"Successful marriages and families are established and maintained on principles of faith, prayer, repentance, forgiveness, respect, love, compassion, work, and WHOLESOME RECREATIONAL ACTIVITIES" (The Family: A Proclamation to the World, para. 7)
This Mormon Message I want to share with you is a great introduction to this post. Take a look.
I have often thought about each particular principle mentioned in the above quote from the proclamation. In one of my recent posts, we talked about work. This time we will talk about wholesome recreational activities. The fact that this was included in the Family Proclamation says to me that it is very important to our Heavenly Father that we understand its value and implement it in our lives so that we can achieve happiness in our marriages and families. I believe we were sent to earth to enjoy life, to be happy, and part of that encompasses the wholesome activities we can do to enrich our lives and strengthen our families.
In the text for my class on the Family, research has been devoted to determining what makes a family happy. What does it consist of? We must be careful to distinguish what it is that truly gives us fulfillment. There is a difference between pleasure and happiness. "Gratification results when we invest rather than consume" (Successful Marriages and Families pg. 226).

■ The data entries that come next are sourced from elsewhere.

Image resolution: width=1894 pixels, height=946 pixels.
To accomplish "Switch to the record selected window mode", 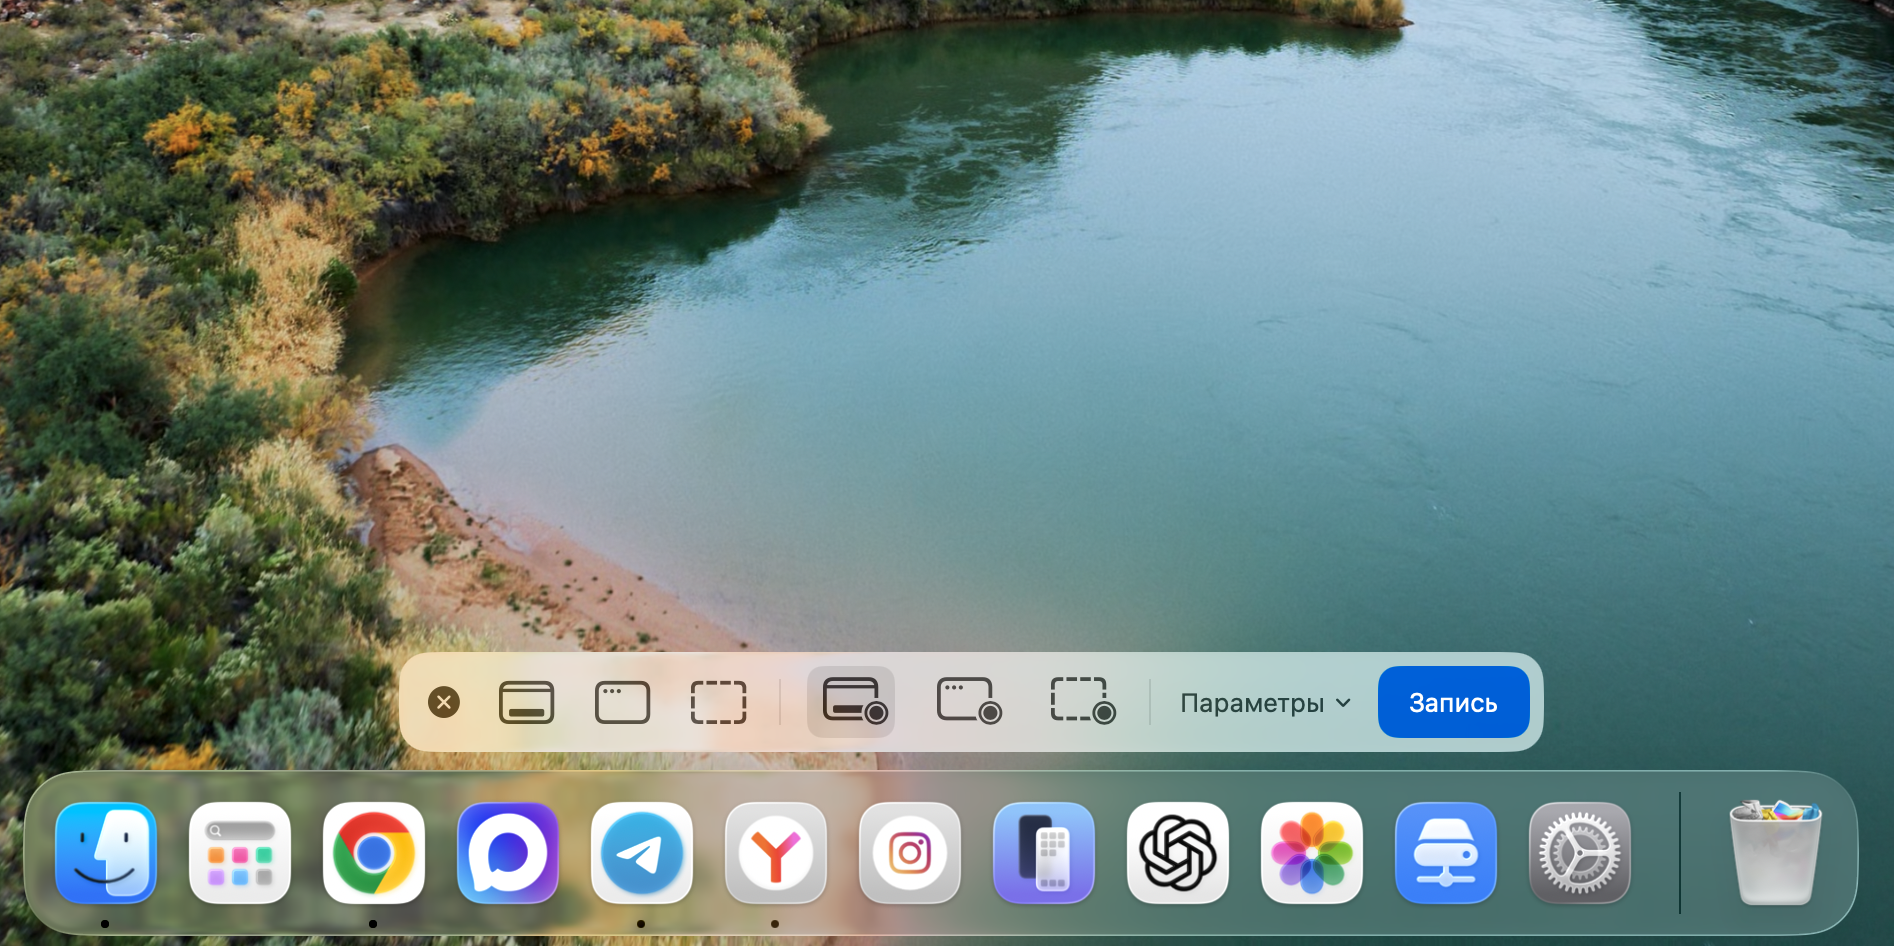I will (x=967, y=701).
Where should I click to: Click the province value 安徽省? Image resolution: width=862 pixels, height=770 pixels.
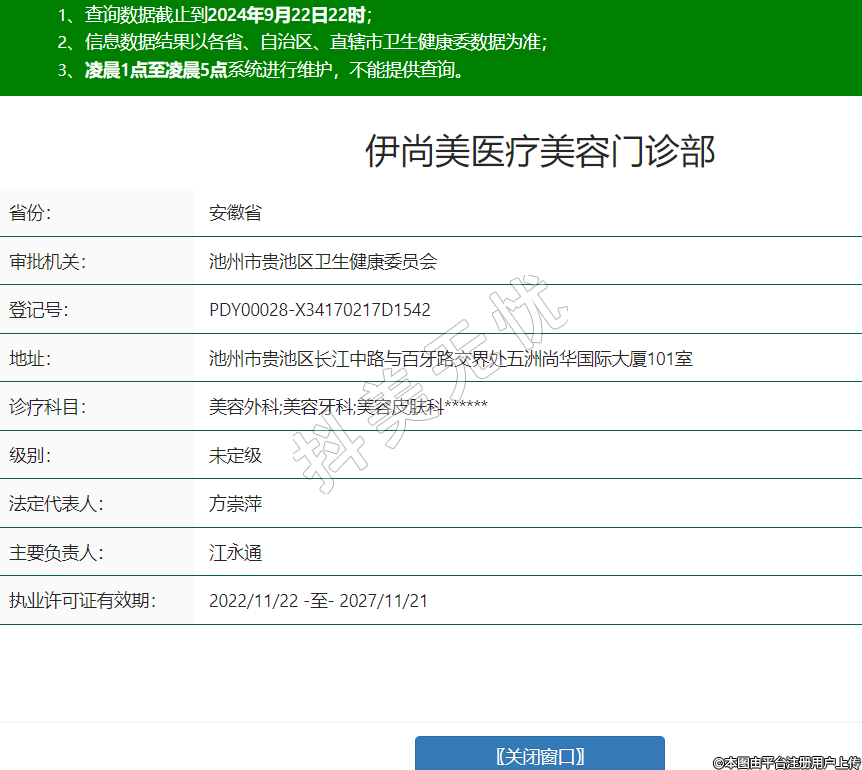[x=235, y=212]
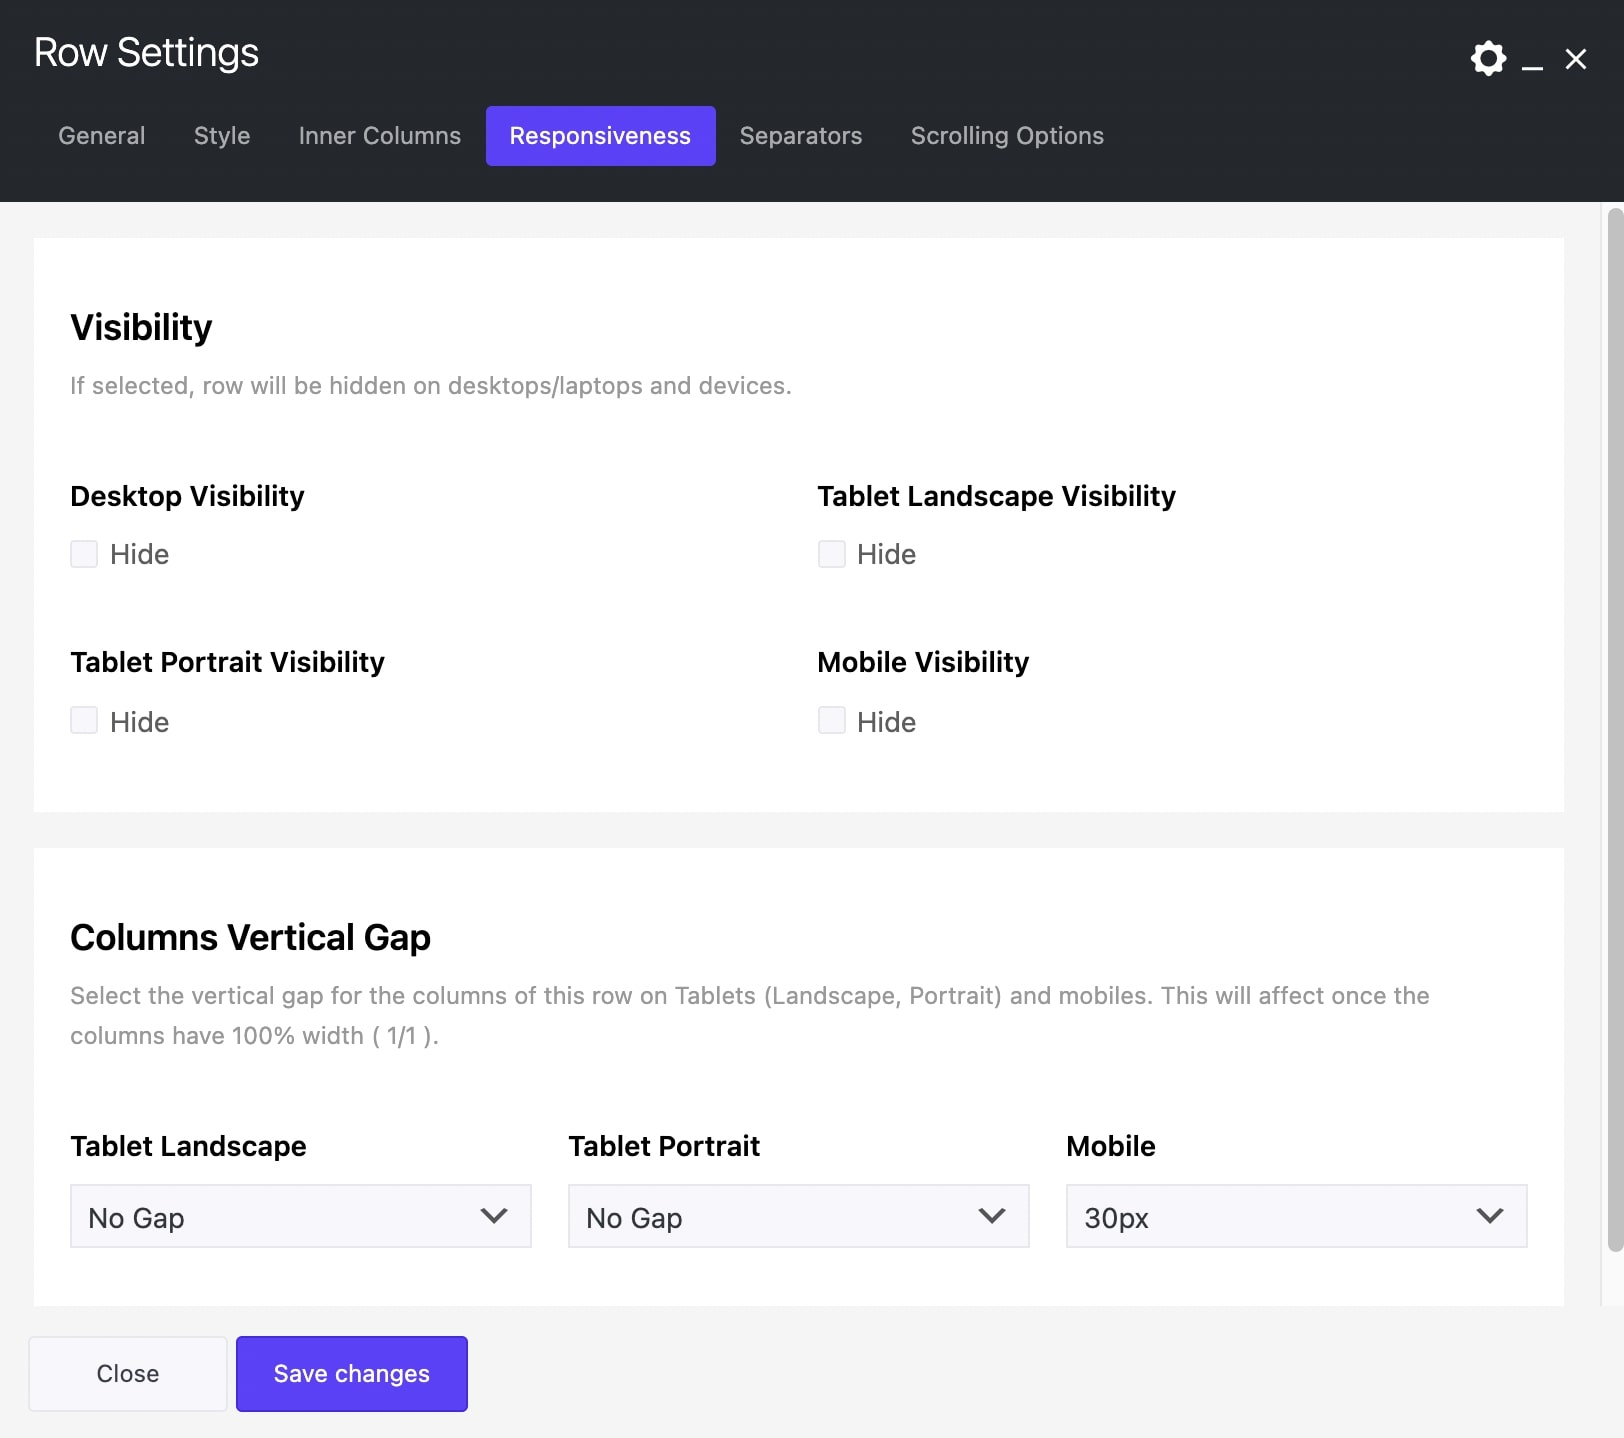Switch to the Separators tab
This screenshot has height=1438, width=1624.
click(x=800, y=136)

Often, members of our church are asked the question by non-members, "Why are Mormon families so happy?" I don't think there is just one answer to this question. It involves a lot of things, like the knowledge we have of eternal families, that we work together in our family unit to love and serve one another. I would also venture to say that it is because we take time to be with one another, spending quality and quantity of time together as a couple and/or family. We like to have fun! Wholesome fun! But what does that consist of, especially in this day and age when drugs, alcohol and immorality in the world are promoted?
I asked my Facebook friends if they would share what they did growing up and/or what they are doing now to achieve wholesome recreational activities. Several of the responses are from married couples who don't have children, or their children are no longer at home, and they've shared what they do as couples.
* What comes to mind automatically is anything involving nature
* Board games. Lots and lots of board games
The list could go on and on. There are so many things that can be done, and most of them don't need to involve money. Some things my family loves to do are go on Sunday walks, bike rides, drives, little getaways to the coast, and we love to save our money and go traveling. One of our favorite things to do is watch movies together and watch or go to basketball games. I especially love to do those things that my children have a particular interest in. I feel it shows my love towards them and a willingness to participate in what they enjoy. It is also a good way to show love towards one another in our family when we support each other in our various activities, such as sporting events, piano recitals, gymnastic meets..... whatever the occasion is. Make it fun. Show your kids you love them by being there for them. The point is to be together, and doing something that is wholesome and doesn't detract from the principles we are striving to live in our lives.
I received this response that I wanted to include as well:
* My dad always refused to swim with us. I didn't get the whole body image thing back then, but I also felt like he "NEVER did ANYTHING" with us. It was always my mom. I know people get uncomfortable doing things, but I think wholesome recreation involves occasionally being outside one's comfort zone.
I thought this was an interesting perspective. Are we missing out on precious time spent with our children and/or spouse if we are too uncomfortable for one reason or another? I hope not. Our children just want to be with us. They want time with their family to grow bonds and ties that bind us together.
In the text from my Family class, it says this:
"We have multiple televisions in our homes, personal computers at work and home, digital music players in our pockets that plug into our ears, and cell phones within easy reach. We seem to be connected to the whole world electronically, yet disconnected to those closest to us" (pg. 228).
"The components to wholesome recreation include opportunities to verbally communicate, develop skills, face challenges, create memories, share traditions and beliefs, and spend time together in the family setting" (pg. 233).
If it's been a while since you spent some wholesome recreational time with your family, I would challenge you to start now. Start small if you need to. Let your children and/or spouse help in the planning. Heavenly Father wants us to enjoy life, to be happy. And I firmly believe this can be wonderful preparation for the eternities when we can be with our family living in joy.